Data shown Block Start
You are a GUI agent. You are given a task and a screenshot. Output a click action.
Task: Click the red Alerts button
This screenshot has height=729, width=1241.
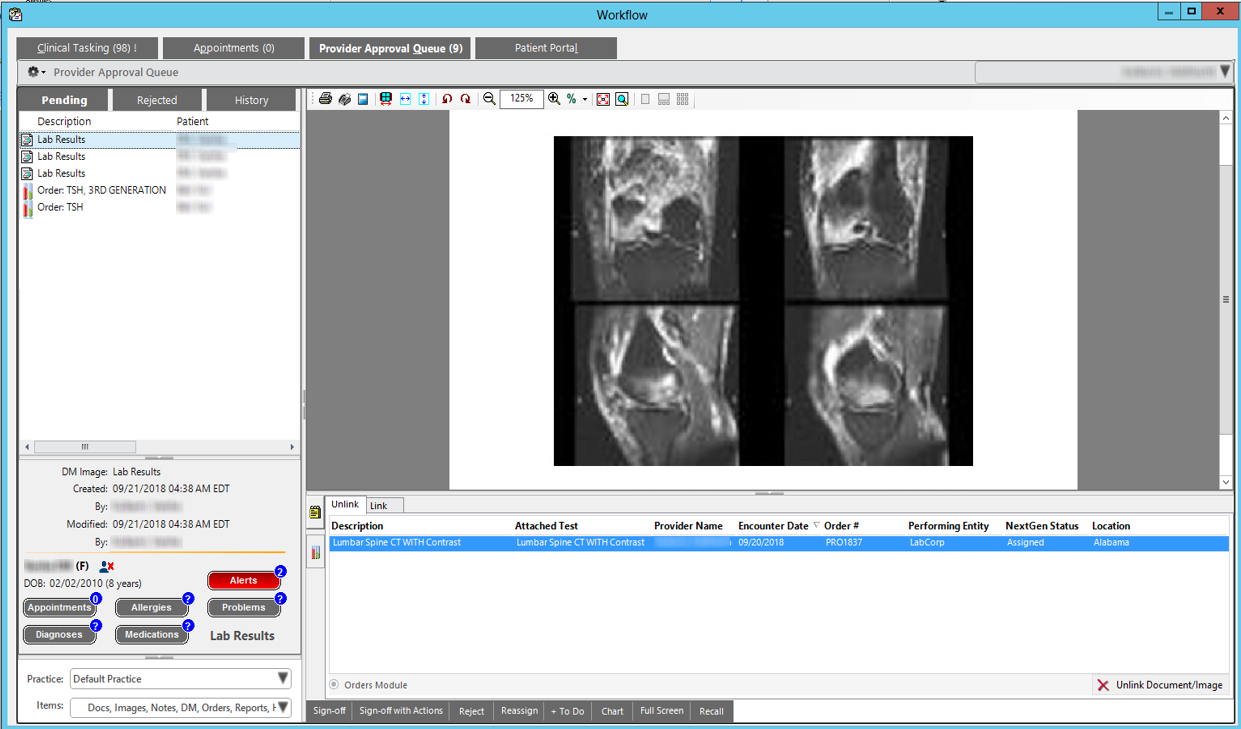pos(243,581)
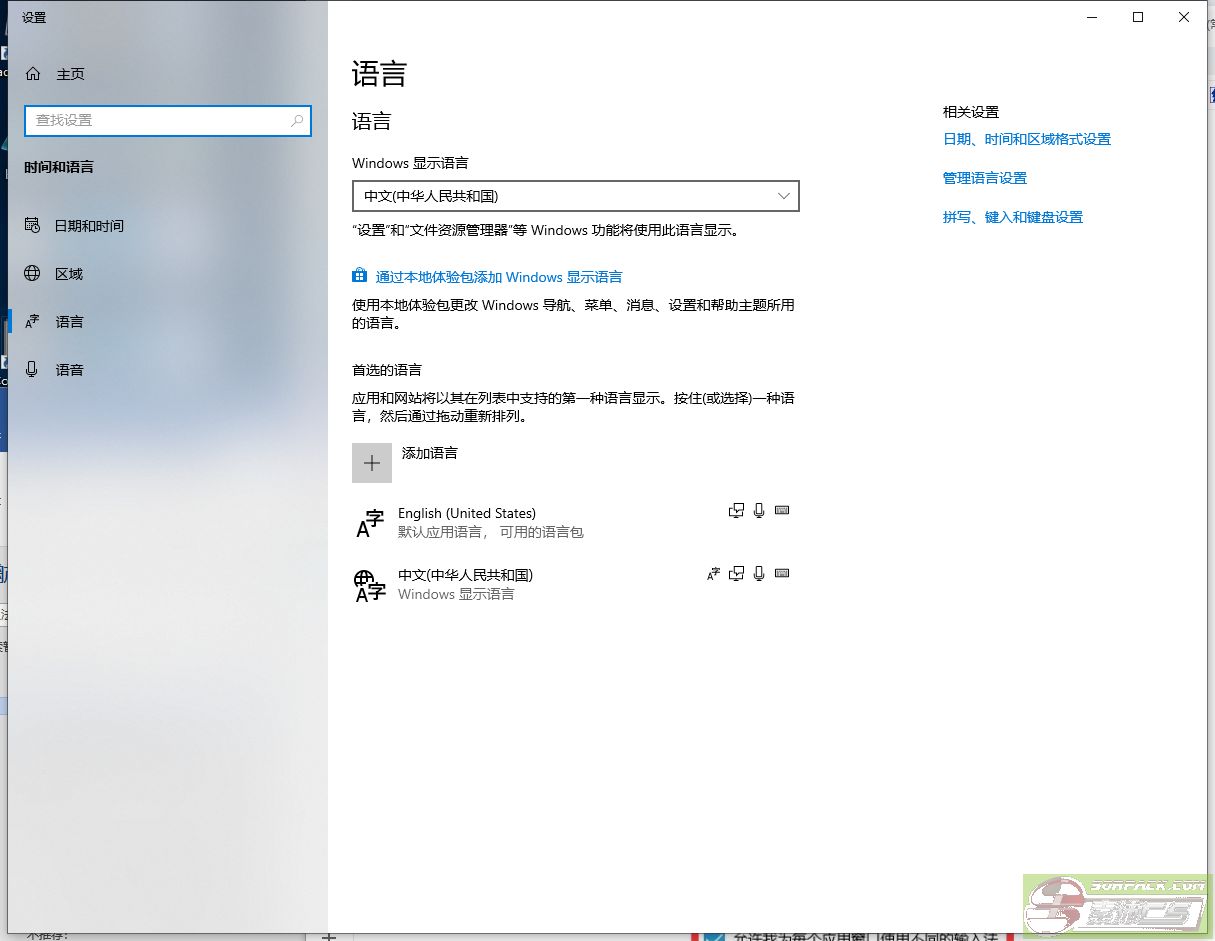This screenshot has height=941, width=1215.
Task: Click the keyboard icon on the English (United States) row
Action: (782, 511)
Data shown Block End
What to work on
Could you set down every entry again exactly as written, leaving out any pictures?

Exercise answer
You are a GUI agent. You are given a task and a screenshot. Output a click action.
Task: Click the red Alerts button
This screenshot has height=729, width=1241.
pos(243,581)
This screenshot has height=941, width=1215.
Task: Click the keyboard icon on the English (United States) row
Action: (782, 511)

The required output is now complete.